▶ _The problem_
Start at the first line of the listing below. Write out each line exactly, stopping after the one that contains "is (844, 429).".
# # # #
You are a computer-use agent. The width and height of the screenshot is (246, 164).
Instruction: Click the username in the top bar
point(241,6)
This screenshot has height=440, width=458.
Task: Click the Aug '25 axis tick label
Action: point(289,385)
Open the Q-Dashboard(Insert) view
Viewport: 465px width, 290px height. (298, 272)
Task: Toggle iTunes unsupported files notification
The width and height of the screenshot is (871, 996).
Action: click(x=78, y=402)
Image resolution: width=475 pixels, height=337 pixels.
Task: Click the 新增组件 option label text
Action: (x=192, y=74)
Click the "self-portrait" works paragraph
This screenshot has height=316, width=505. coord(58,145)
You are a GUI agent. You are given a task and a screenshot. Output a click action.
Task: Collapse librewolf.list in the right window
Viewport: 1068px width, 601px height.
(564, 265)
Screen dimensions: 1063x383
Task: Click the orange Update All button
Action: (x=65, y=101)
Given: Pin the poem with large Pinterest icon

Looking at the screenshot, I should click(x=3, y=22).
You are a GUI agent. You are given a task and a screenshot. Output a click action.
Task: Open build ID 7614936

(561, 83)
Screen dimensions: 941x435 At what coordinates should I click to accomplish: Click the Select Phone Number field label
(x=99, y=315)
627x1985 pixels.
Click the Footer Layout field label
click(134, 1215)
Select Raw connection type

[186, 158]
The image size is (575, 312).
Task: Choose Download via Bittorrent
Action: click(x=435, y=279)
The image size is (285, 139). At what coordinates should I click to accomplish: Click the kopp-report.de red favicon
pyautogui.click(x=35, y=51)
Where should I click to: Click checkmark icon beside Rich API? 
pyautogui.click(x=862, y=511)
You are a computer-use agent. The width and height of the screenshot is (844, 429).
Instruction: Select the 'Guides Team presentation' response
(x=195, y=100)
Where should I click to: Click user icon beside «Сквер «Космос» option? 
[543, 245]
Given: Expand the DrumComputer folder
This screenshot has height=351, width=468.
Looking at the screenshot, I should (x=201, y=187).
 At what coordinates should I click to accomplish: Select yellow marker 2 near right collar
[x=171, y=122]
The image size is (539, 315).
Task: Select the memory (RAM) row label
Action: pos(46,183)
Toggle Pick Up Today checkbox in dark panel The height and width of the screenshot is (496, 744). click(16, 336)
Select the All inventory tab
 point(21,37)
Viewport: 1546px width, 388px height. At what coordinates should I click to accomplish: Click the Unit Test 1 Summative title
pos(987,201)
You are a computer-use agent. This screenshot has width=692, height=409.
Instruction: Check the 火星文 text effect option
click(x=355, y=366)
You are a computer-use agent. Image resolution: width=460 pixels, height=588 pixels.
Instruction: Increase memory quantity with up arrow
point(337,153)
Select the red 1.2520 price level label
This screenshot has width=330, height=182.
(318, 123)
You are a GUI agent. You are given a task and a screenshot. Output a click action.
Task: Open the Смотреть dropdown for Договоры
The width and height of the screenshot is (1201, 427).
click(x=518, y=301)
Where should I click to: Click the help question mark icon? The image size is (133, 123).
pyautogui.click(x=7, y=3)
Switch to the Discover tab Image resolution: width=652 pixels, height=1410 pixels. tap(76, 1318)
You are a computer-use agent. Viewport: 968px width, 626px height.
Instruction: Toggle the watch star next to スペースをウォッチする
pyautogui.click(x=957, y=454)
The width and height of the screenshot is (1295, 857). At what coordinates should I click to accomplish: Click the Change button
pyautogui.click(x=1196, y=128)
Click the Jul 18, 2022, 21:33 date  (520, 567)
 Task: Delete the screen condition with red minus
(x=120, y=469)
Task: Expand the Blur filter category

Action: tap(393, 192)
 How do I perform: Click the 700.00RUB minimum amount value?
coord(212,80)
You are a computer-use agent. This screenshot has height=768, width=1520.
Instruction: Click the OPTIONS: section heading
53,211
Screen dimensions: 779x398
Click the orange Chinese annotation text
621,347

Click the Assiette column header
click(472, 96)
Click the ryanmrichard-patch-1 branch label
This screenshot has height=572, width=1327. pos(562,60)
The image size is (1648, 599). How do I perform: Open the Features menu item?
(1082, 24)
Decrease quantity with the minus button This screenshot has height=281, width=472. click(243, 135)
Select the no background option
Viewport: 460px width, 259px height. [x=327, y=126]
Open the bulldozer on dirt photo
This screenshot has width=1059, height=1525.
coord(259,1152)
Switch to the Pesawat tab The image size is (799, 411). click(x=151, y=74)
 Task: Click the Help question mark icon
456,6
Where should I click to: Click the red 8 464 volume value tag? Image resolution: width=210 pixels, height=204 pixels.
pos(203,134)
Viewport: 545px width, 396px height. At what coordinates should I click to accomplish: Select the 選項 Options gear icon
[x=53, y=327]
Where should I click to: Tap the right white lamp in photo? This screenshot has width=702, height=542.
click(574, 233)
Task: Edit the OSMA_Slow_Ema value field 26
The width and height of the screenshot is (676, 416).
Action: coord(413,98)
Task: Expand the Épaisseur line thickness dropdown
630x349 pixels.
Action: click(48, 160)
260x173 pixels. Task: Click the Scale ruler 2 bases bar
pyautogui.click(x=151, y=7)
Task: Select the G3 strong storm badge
# # # #
▶ _Exercise answer_
You are a computer-use agent. The width and height of the screenshot is (246, 164).
Instruction: Click the username in the top bar
point(241,6)
This screenshot has height=440, width=458.
Task: Click the Aug '25 axis tick label
Action: point(289,385)
Open the Q-Dashboard(Insert) view
Viewport: 465px width, 290px height. (298, 272)
Task: Toggle iTunes unsupported files notification
The width and height of the screenshot is (871, 996).
Action: click(x=78, y=402)
Image resolution: width=475 pixels, height=337 pixels.
Task: Click the 新增组件 option label text
Action: (x=192, y=74)
Click the "self-portrait" works paragraph
This screenshot has height=316, width=505. coord(58,145)
You are a GUI agent. You are given a task and a screenshot. Output a click action.
Task: Collapse librewolf.list in the right window
Viewport: 1068px width, 601px height.
(564, 265)
Screen dimensions: 1063x383
Task: Click the orange Update All button
Action: (x=65, y=101)
Given: Pin the poem with large Pinterest icon

Looking at the screenshot, I should click(x=3, y=22).
You are a GUI agent. You are given a task and a screenshot. Output a click action.
Task: Open build ID 7614936

(561, 83)
Screen dimensions: 941x435 At what coordinates should I click to accomplish: Click the Select Phone Number field label
(x=99, y=315)
627x1985 pixels.
Click the Footer Layout field label
click(134, 1215)
Select Raw connection type

[186, 158]
The image size is (575, 312).
Task: Choose Download via Bittorrent
Action: click(x=435, y=279)
The image size is (285, 139). At what coordinates should I click to accomplish: Click the kopp-report.de red favicon
pyautogui.click(x=35, y=51)
Where should I click to: Click checkmark icon beside Rich API? 
pyautogui.click(x=862, y=511)
You are a computer-use agent. The width and height of the screenshot is (844, 429).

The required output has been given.